On Tuesday, the online everything store Amazon.com submitted a new proposal for offices in downtown Seattle, featuring three biomorphic, spherical buildings.
The central element of NBBJ’s proposal for Amazon’s headquarters is a trio of conjoined Catalan-sphere modules, each built with a structural-steel skeleton. According to the proposal, which is the second submission to reach Seattle City Hall, these spheres would range from 80 to 95 feet in height and contain five floors of office space. The rounded, pentagonal facets of the spheres would meet in star-shaped intersections.
Yet as alien as the water molecule–shaped building is, the proposal—a revision from architects NBBJ, who submitted the first version back in May—was far from the weirdest news to come out of Amazon HQ in August. That happened earlier in the month, when it was announced that Amazon CEO Jeff Bezos had purchased The Washington Post from the Graham family.
The same day that the Post announced the $250 million sale, the newspaper also reported on a number of proposals from developers for its new office building. Gensler, HOK, and EE&K a Perkins Eastman Company are among the firms tapped by developers looking to bring on the Post as an anchor tenant. Representatives from several of the firms involved in these bids declined to comment on what the sale means for any plans to move The Washington Post—whose relocation was announced months prior. Most of the development schemes made public would take the region’s paper of record from downtown, where its now-former parent company will retain offices, to a transitional neighborhood.
The contrast between the possibilities is stark.

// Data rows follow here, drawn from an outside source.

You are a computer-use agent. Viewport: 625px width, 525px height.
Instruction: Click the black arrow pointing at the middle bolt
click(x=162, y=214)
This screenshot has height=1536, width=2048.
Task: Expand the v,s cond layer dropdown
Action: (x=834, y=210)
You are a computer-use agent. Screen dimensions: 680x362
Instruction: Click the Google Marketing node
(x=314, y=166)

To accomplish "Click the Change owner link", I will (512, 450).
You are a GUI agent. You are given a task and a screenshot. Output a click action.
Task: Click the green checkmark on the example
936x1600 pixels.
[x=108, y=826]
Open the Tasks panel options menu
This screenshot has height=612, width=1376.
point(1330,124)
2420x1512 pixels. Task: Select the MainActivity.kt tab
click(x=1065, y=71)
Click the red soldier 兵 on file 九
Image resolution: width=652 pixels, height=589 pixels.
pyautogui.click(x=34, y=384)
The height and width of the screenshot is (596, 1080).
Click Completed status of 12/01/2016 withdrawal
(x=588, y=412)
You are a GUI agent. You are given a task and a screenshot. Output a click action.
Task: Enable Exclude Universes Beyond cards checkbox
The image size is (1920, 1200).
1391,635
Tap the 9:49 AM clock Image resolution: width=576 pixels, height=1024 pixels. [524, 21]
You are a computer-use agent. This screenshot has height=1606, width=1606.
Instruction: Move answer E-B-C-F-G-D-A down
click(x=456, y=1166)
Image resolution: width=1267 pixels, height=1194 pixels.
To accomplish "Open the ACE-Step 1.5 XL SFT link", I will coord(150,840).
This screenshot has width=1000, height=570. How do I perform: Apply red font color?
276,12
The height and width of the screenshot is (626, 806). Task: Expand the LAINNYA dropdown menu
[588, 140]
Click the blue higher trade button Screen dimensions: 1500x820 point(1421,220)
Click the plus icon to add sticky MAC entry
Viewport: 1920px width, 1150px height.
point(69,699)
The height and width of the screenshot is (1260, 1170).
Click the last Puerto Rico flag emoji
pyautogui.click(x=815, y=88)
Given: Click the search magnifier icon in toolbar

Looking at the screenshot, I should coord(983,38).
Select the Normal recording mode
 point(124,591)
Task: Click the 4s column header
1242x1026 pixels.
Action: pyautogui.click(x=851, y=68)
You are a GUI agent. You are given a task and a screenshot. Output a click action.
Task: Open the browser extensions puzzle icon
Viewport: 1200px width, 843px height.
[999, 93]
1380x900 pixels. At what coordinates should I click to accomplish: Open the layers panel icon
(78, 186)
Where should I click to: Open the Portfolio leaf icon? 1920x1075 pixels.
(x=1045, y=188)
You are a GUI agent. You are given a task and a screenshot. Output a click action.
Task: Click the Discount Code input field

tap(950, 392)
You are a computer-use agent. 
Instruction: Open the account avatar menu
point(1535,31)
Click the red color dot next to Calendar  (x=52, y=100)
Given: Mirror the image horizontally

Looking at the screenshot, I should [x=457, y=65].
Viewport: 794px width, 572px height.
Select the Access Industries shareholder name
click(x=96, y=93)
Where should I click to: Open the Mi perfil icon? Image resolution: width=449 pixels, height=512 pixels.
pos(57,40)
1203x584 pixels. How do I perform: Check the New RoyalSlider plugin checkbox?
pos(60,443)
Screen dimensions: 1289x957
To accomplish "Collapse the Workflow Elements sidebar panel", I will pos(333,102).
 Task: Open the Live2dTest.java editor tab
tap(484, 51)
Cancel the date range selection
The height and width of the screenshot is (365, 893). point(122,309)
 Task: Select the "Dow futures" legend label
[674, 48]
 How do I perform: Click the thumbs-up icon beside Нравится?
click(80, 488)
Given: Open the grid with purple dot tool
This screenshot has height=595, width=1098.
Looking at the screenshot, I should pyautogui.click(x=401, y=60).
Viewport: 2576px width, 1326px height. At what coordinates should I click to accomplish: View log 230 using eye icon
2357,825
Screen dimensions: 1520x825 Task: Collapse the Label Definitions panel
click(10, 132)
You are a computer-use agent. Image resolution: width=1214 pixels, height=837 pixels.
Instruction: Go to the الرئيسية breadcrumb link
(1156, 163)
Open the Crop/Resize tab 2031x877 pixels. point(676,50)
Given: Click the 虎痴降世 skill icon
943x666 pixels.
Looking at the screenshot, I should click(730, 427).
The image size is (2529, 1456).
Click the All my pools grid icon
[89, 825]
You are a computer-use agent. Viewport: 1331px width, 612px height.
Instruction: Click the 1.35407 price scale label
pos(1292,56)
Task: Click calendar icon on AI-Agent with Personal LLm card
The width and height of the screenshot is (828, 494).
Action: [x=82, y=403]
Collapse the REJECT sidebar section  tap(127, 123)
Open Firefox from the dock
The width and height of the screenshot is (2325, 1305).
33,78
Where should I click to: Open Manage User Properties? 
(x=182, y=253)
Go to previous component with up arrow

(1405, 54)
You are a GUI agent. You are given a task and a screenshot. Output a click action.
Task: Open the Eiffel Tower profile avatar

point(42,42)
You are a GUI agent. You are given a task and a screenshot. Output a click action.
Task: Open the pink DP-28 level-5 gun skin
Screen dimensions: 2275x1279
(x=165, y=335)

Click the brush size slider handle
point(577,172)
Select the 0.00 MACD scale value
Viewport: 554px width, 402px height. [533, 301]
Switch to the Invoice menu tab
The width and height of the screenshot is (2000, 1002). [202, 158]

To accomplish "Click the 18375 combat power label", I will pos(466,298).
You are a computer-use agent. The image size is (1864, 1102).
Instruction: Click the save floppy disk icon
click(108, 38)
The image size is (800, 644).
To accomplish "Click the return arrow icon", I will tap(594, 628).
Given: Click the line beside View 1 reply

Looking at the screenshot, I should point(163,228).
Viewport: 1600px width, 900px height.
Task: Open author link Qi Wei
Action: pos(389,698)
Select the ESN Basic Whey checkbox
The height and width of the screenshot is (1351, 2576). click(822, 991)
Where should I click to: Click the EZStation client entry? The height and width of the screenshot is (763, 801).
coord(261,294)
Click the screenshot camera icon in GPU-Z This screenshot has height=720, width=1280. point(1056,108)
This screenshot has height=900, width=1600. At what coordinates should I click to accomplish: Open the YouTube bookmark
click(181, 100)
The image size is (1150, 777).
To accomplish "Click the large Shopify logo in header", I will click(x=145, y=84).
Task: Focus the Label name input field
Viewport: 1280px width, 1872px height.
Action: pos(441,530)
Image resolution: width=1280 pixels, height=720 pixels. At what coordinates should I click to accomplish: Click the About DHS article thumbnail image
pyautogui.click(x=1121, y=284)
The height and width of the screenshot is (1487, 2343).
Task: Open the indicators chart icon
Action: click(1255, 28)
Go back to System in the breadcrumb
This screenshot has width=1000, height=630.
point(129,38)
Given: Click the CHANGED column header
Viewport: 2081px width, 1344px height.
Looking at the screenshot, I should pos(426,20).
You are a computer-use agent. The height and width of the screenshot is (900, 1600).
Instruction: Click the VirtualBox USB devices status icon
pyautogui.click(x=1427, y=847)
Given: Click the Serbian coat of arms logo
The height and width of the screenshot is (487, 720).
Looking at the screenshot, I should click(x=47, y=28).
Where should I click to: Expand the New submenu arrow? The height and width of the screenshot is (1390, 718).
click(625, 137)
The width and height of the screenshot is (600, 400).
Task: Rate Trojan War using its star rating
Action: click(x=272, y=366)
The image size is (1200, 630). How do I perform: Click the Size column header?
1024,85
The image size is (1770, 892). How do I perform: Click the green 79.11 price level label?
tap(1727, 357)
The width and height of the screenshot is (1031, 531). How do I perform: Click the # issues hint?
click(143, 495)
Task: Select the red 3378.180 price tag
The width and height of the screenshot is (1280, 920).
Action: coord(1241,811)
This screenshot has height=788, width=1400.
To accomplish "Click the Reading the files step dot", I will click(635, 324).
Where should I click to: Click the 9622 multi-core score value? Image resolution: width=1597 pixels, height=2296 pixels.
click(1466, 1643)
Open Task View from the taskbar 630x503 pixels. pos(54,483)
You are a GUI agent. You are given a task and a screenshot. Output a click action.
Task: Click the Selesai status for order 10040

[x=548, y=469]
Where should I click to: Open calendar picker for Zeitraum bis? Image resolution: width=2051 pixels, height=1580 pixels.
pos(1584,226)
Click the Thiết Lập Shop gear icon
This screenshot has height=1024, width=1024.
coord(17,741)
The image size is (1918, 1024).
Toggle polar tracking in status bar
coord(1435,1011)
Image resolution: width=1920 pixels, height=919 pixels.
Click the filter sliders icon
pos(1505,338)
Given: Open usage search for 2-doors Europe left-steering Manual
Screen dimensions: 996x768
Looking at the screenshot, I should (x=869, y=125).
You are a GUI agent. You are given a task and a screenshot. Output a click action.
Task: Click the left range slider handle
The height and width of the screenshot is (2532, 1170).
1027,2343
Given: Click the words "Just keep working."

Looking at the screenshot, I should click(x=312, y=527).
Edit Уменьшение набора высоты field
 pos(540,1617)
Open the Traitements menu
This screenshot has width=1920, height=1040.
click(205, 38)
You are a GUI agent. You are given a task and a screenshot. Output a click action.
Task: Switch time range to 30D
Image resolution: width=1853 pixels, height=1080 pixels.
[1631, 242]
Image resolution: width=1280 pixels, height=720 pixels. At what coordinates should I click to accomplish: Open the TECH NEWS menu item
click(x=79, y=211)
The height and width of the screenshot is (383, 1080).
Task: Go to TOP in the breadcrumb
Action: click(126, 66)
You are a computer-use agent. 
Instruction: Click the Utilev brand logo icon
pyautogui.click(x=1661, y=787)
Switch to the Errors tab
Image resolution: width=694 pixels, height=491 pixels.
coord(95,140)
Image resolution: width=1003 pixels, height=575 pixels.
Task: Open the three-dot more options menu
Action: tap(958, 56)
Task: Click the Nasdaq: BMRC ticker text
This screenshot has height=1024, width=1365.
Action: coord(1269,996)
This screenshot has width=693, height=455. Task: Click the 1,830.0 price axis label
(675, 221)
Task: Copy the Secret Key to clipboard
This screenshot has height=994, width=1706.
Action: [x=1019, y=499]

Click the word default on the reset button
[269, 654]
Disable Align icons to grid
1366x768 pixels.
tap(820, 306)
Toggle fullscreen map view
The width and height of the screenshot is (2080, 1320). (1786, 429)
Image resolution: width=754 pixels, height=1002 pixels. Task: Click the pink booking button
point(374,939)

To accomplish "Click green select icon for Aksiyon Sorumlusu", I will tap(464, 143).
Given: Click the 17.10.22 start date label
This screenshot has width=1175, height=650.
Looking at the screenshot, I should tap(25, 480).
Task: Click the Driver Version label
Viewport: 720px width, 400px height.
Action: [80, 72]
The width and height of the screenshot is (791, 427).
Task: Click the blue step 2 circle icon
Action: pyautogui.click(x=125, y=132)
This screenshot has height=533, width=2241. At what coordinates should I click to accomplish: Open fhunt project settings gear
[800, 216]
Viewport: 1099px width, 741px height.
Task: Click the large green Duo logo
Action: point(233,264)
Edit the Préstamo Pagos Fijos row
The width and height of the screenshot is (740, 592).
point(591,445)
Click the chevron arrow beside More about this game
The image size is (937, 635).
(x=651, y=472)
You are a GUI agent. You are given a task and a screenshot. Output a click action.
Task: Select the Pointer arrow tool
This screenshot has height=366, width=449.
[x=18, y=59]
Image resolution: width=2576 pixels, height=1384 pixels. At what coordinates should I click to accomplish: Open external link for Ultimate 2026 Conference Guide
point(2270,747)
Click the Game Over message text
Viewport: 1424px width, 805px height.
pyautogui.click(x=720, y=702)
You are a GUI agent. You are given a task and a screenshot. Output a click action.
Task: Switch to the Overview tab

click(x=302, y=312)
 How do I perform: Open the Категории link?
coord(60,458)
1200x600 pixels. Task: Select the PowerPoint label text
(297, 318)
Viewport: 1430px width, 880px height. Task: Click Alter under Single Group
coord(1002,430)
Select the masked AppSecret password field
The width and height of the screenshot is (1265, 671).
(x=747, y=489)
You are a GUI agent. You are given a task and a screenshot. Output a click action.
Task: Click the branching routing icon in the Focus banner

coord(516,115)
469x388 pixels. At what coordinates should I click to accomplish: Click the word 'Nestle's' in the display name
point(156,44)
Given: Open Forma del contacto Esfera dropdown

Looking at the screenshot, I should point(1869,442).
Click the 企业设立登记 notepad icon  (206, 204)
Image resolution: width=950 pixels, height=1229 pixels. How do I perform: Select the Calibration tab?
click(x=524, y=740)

Whereas the proposal submitted to Seattle for Amazon pledges to “stretch the boundaries of architectural innovation,” the building designs for the Post are more restrained—in part by Washington’s building regulations, but also by the diminished size of today’s newsroom. As the Washington City Paper‘s Aaron Wiener reports, a Post staff separated from its parent company might not field more than two floors’ worth of office space.
With any luck, the sale means an opportunity to rethink the newspaper’s office, small though it may be. The dour newsroom is an almost built-in part of newspaper culture today. (Squat office buildings are a similarly regrettable feature of the nation’s capital.) So long as Bezos is rethinking how newspapers work, perhaps he should start from the ground up.
Amazon’s headquarters certainly shows the way. In fact, the Post‘s smaller office requirements are not necessarily a strike against a better-designed building. The Seattle Timesreports that Amazon’s new headquarters will total 65,000 square feet. One of the smarter office buildings to come online in D.C. in recent years—an office by Cunningham Quill Architects, with a ground-level church by Tod Williams Billie Tsien Architects—boasts more than 170,000 square feet of space. The new Amazon headquarters would fit under D.C.’s height restrictions.
One question is whether the newspaper’s new owner wants a statement building. And to guess at that answer, we’d need to know more about why Bezos bought The Washington Post in the first place.